## ETL Gal data into combined format

In [None]:
## Libs 
import pandas as pd
import hashlib

In [None]:
pwd

In [None]:
## read files combined_arbo.xlsx and gal_am_12_12_23.txt 
### ITpS
combined_arbo = pd.read_excel('combined_arbo.xlsx')
### GAL
gal_am_12_12_23 = pd.read_csv('gal_am_12_12_23', sep=';')

In [None]:
## Check structure of files
### ITpS
print(combined_arbo.head())
## list of columns
print(combined_arbo.columns)

In [None]:
## Check structure of files
### GAL
print(gal_am_12_12_23.head())
## list of columns
print(gal_am_12_12_23.columns)

## Map columns

In [None]:
## Create a new DataFrame with the same columns as combined_arbo
## Initially, all columns are empty
combined_structure_columns = [
    'lab_id', 'sample_id', 'test_id', 'test_kit', 'gender', 'age',
    'location', 'date_testing', 'state', 'patient_id', 'file_name',
    'denv_test_result', 'zikv_test_result', 'chikv_test_result',
    'yfv_test_result', 'mayv_test_result', 'orov_test_result',
    'wnv_test_result', 'qty_original_lines', 'created_at', 'updated_at',
    'age_group', 'epiweek', 'month', 'country', 'region', 'macroregion',
    'macroregion_code', 'state_code', 'state_ibge_code',
    'location_ibge_code', 'lat', 'long'
]
new_df = pd.DataFrame(columns=combined_structure_columns)

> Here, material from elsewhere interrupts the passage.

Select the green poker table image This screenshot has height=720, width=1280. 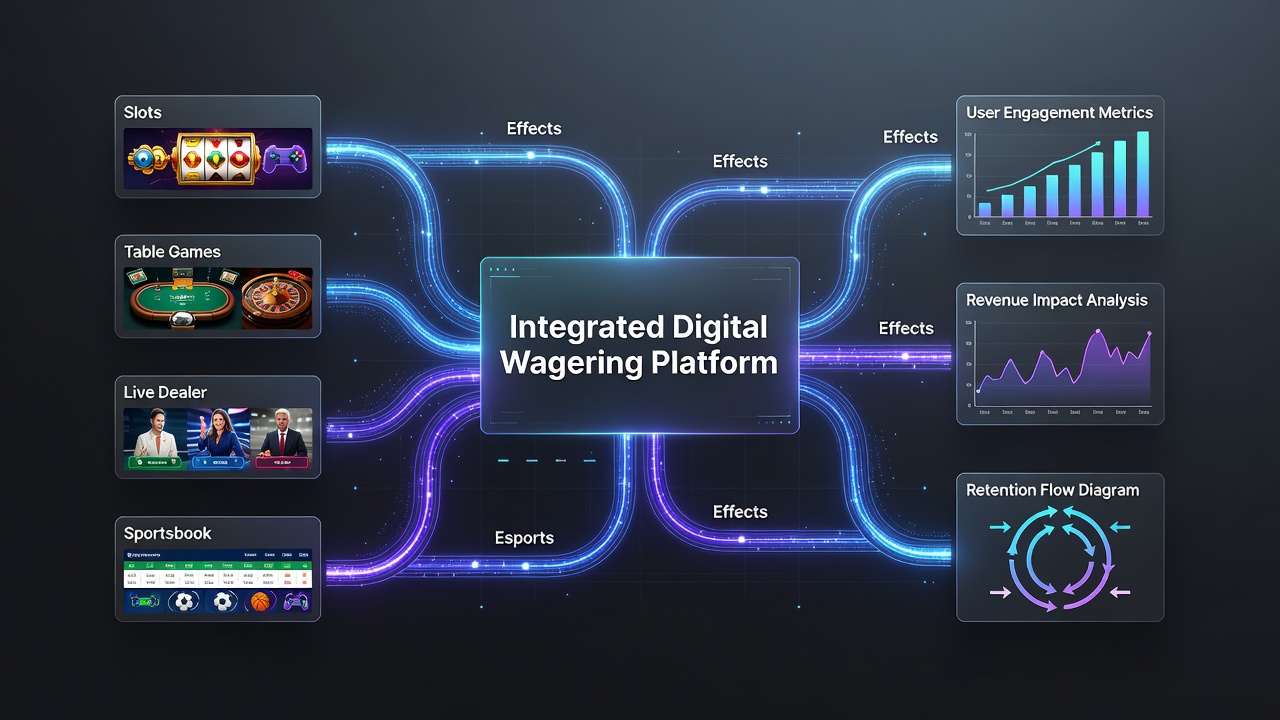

## Populate columns according to instructions
new_df['lab_id'] = 'CGLAB'  # Fixed value
new_df['test_id'] = gal_am_12_12_23['cod_amostra']
new_df['test_kit'] = gal_am_12_12_23['exame'].replace({'Dengue, Detecção de Antígeno NS1': 'NS1_antigen'})
new_df['location'] = gal_am_12_12_23['mun_residencia']
new_df['state_code'] = gal_am_12_12_23['uf_residencia']
new_df['date_testing'] = pd.to_datetime(gal_am_12_12_23['dt_cadastro'], format='%d/%m/%Y %H:%M:%S')
new_df['denv_test_result'] = gal_am_12_12_23['resultado'].replace({'Reagente': 'Pos', 'Não Reagente': 'Neg'})

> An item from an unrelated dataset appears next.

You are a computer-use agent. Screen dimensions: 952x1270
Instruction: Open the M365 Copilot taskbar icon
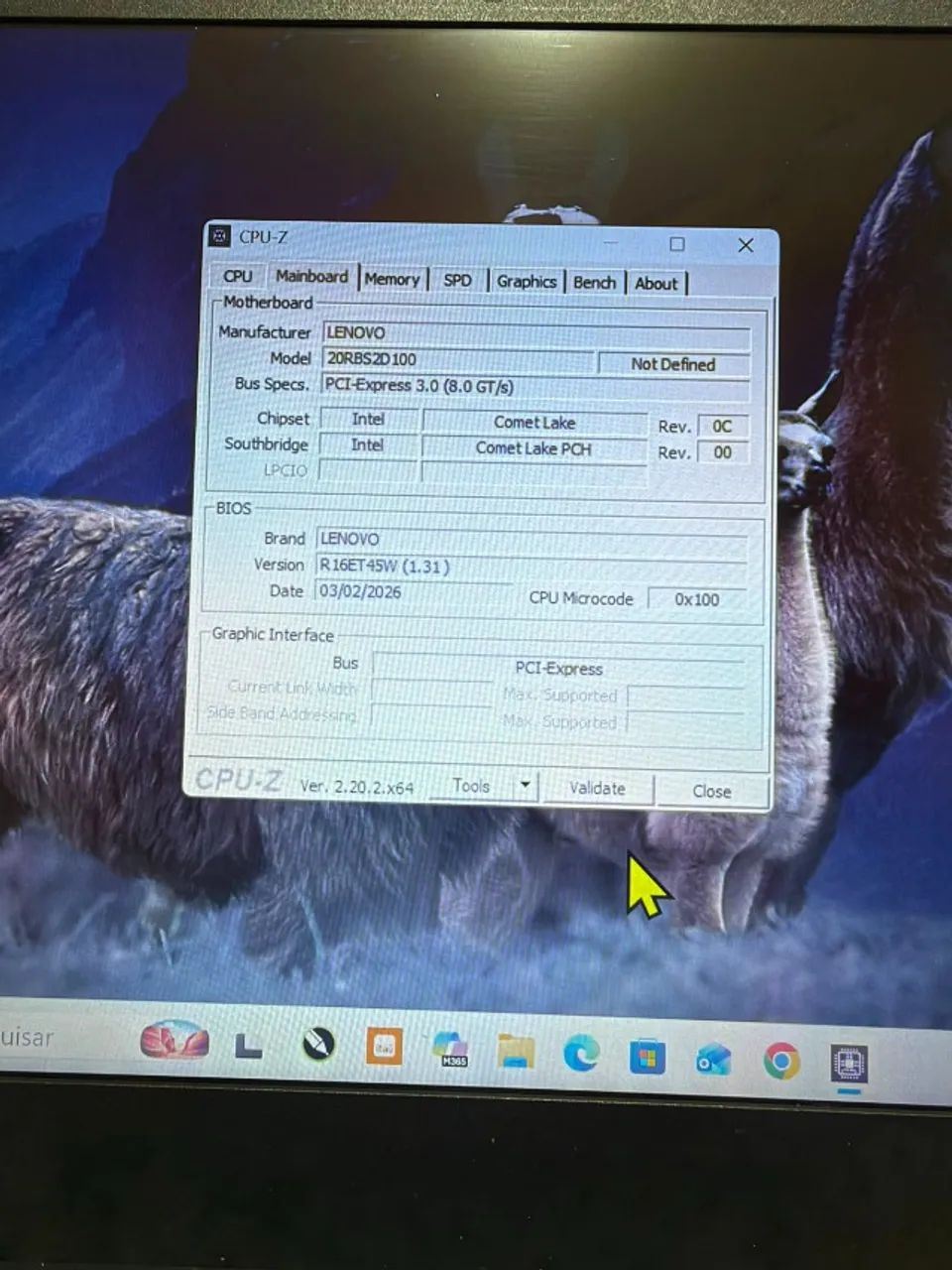pos(450,1049)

## Generate hash for sample_id based on specific columns of gal_am_12_12_23
def generate_hash(row):
    hash_input = str(row['requisicao']) + str(row['cod_amostra'])
    return hashlib.sha256(hash_input.encode()).hexdigest()

## Applying the hash generation function for the sample_id column
new_df['sample_id'] = gal_am_12_12_23.apply(generate_hash, axis=1)

## Save the transformed DataFrame to a TSV file
tsv_file_path = 'combined_arbo_gal.tsv'
new_df.to_csv(tsv_file_path, sep='\t', index=False)